§ **SUPPLIED TEXT**
-=-=-

This is an analysis of The Journey of the Mind Into God by Saint Bonaventure, who was born Giovanni di Fidanza. It's not a recapitulation of the book's contents. If you want to know what's in it, read it or check out the excellent study guide on this website. The book is dense and difficult to read, but I highly recommend it.

The book is basically a road map for Christian conversion, addressed not to illiterate medieval heathens but to Church theologians and educated Europeans. The text's appeal to logic and reason at first seems unusual, but recall that mid-Thirteenth-Century Franciscan monks like Bonaventure were well-known empiricists. Roger Bacon is perhaps the most famous of these, and he was Bonaventure's contemporary; when he tries to persuade readers of the logic of conversion by appealing to nature and rationality, he's following the conventional wisdom of his order.

If you undertake the journey laid out in the book, you are led step-by-step through a six-part argument about Nature, about yourself, and about the essence of God. The outcome of this is supposed to be your acceptance of Jesus as your savior. The interesting part of this argument, one which is typical of medieval empiricist philosophy, is that your reason gets you all the way to God, "to the gate" as theologians put it then, but it doesn't get you "into God" or "through the gate." That's a leap of faith. You have to leave your reason behind. It's a neat juxtaposing of the practical faith traditions of the early and medieval Church with the inklings of a system of thought that brings Europe to the Enlightenment five hundred years after Bonaventure's book was published.

-=-=-

§ **SUPPLIED INFORMATION**

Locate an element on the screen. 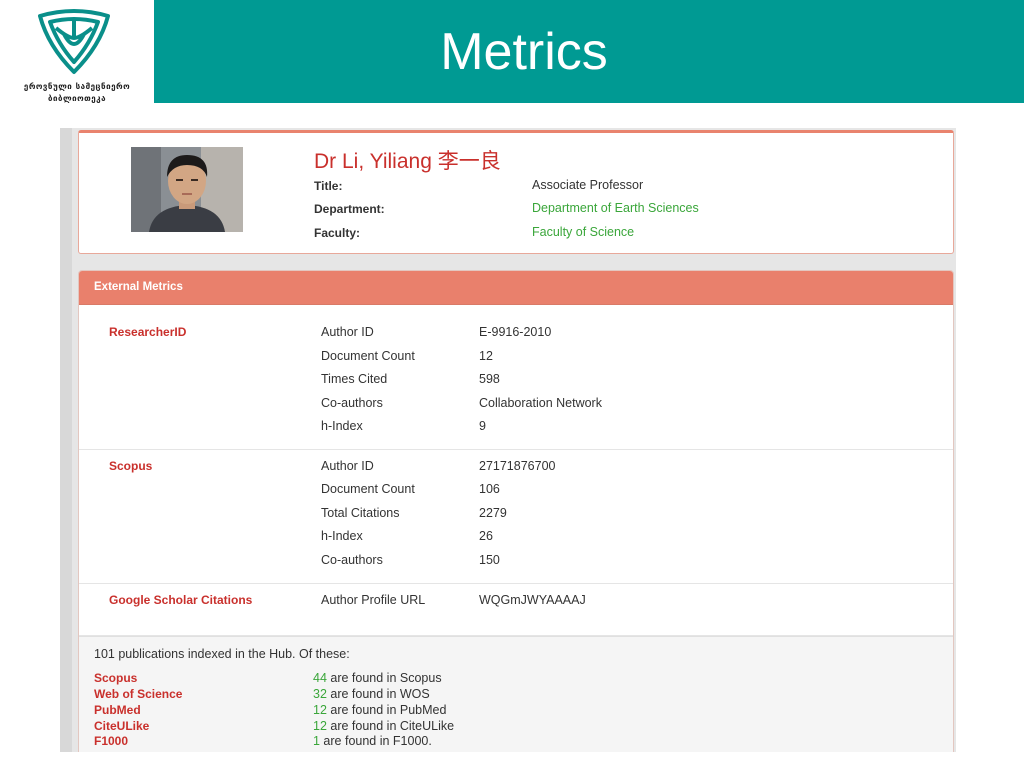 The height and width of the screenshot is (768, 1024). hub-pubmed-desc: are found in PubMed is located at coordinates (386, 710).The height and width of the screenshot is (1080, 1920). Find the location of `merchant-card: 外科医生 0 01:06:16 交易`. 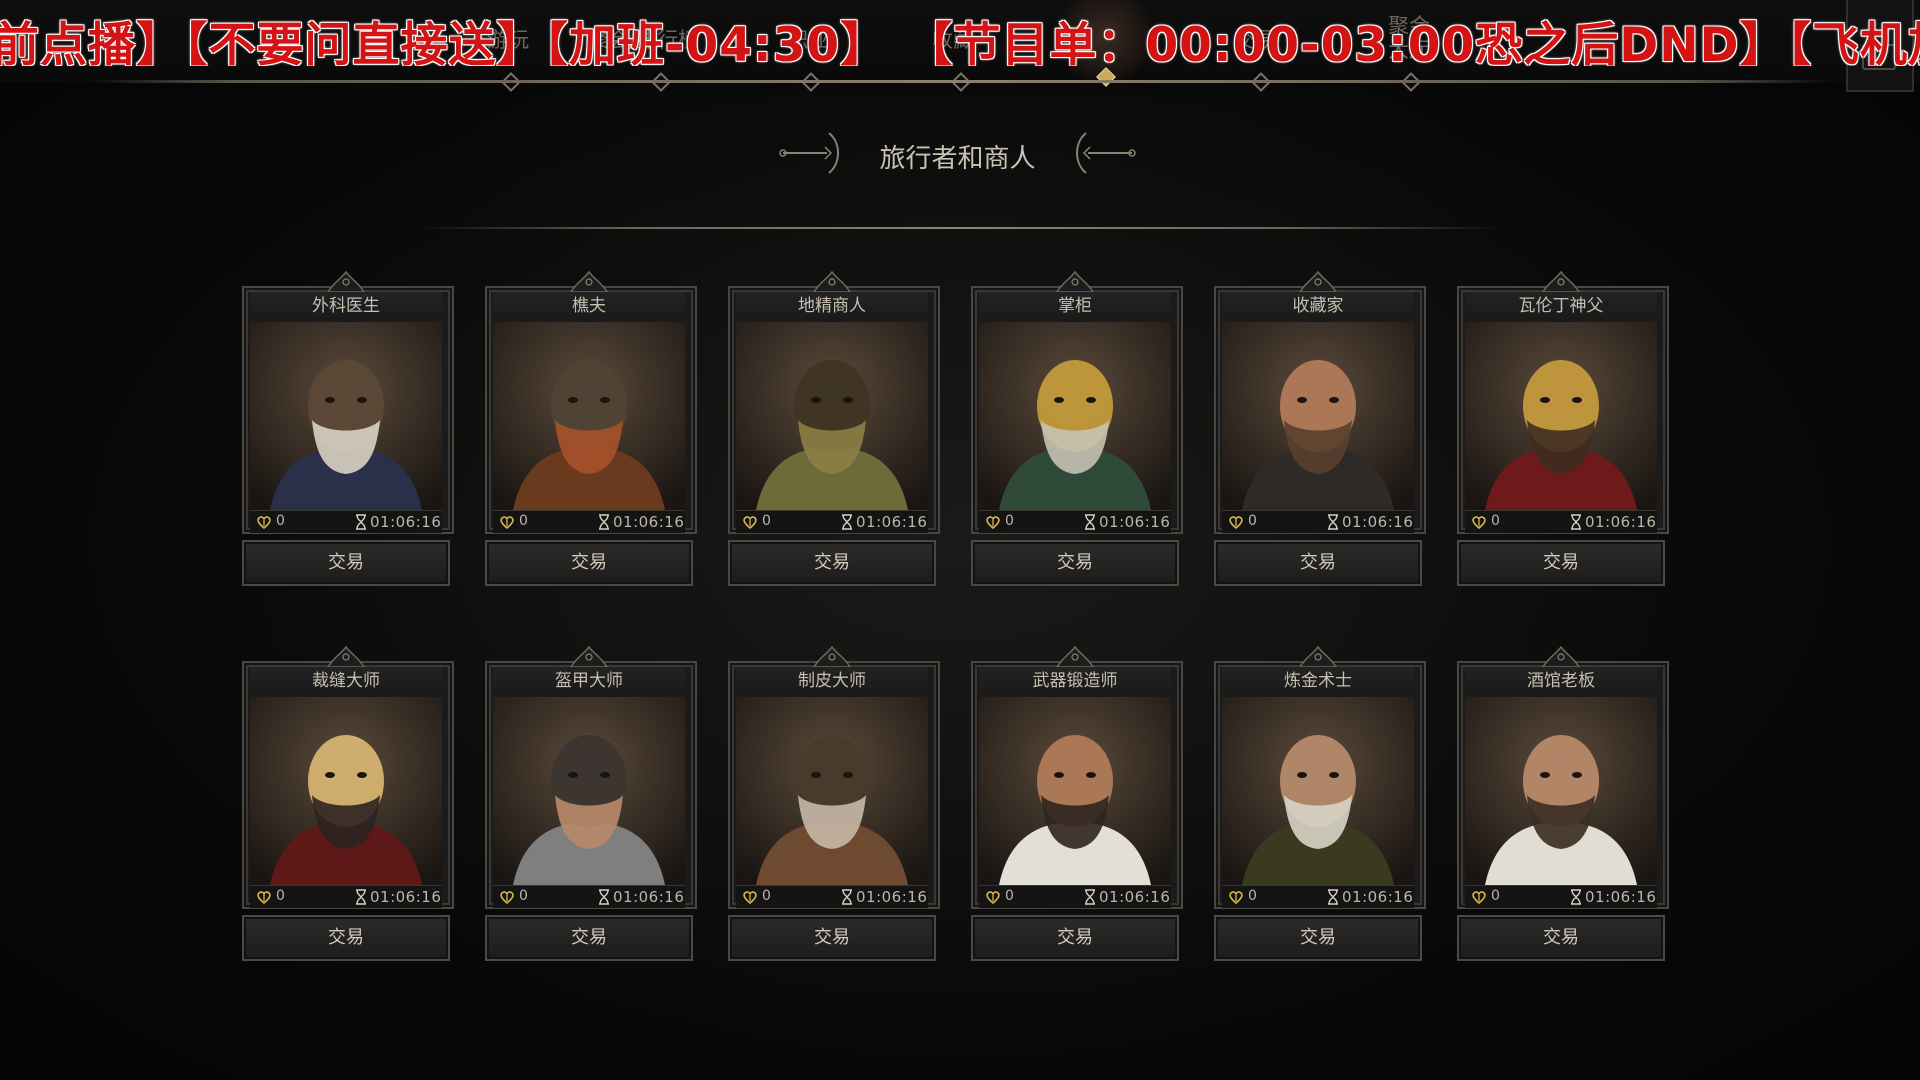

merchant-card: 外科医生 0 01:06:16 交易 is located at coordinates (348, 423).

-=-=-

§ **INSTRUCTIONS**
1: Reproduce a passage of the Bonaventure analysis word for word, beginning at the words "The book is basically" and stopping after "of his order.".
2: What name was Saint Bonaventure born with, according to the Bonaventure analysis?
The listing has no connection to the Bonaventure analysis.

§ **ANSWERS TO THE TASKS**
1:
The book is basically a road map for Christian conversion, addressed not to illiterate medieval heathens but to Church theologians and educated Europeans. The text's appeal to logic and reason at first seems unusual, but recall that mid-Thirteenth-Century Franciscan monks like Bonaventure were well-known empiricists. Roger Bacon is perhaps the most famous of these, and he was Bonaventure's contemporary; when he tries to persuade readers of the logic of conversion by appealing to nature and rationality, he's following the conventional wisdom of his order.

2: Giovanni di Fidanza